Extracted data:
* * * * * * *

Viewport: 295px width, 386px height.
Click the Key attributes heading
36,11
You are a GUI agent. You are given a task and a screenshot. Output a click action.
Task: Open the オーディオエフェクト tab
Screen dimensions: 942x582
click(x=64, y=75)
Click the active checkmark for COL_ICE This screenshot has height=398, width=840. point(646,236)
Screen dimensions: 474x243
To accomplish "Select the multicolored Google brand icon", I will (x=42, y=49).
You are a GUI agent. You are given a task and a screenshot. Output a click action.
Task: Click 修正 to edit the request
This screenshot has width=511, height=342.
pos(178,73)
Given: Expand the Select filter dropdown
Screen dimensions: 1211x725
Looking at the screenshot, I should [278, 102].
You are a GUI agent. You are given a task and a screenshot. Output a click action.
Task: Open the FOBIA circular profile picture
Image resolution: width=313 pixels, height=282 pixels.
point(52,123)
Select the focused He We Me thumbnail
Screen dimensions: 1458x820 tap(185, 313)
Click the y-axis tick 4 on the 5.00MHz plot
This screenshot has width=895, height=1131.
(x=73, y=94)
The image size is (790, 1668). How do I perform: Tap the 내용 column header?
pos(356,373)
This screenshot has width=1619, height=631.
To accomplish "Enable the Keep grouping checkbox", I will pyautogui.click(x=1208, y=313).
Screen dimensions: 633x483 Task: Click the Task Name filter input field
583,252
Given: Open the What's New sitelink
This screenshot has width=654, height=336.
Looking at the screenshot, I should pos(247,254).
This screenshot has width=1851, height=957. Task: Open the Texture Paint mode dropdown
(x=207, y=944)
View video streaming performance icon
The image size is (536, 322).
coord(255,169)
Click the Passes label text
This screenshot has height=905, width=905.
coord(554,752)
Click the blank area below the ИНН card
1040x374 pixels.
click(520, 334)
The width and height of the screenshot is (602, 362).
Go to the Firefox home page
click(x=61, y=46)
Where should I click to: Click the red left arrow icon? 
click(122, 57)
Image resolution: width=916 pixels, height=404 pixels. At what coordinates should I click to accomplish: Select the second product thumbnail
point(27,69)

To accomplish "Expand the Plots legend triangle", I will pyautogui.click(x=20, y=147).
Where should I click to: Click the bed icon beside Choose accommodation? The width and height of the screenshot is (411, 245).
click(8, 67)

* * * * * * *

Copy the material word for word, from the line with "View video streaming performance icon" through the end.

Reply:
View video streaming performance icon
The image size is (536, 322).
coord(255,169)
Click the Passes label text
This screenshot has height=905, width=905.
coord(554,752)
Click the blank area below the ИНН card
1040x374 pixels.
click(520, 334)
The width and height of the screenshot is (602, 362).
Go to the Firefox home page
click(x=61, y=46)
Where should I click to: Click the red left arrow icon? 
click(122, 57)
Image resolution: width=916 pixels, height=404 pixels. At what coordinates should I click to accomplish: Select the second product thumbnail
point(27,69)

To accomplish "Expand the Plots legend triangle", I will pyautogui.click(x=20, y=147).
Where should I click to: Click the bed icon beside Choose accommodation? The width and height of the screenshot is (411, 245).
click(8, 67)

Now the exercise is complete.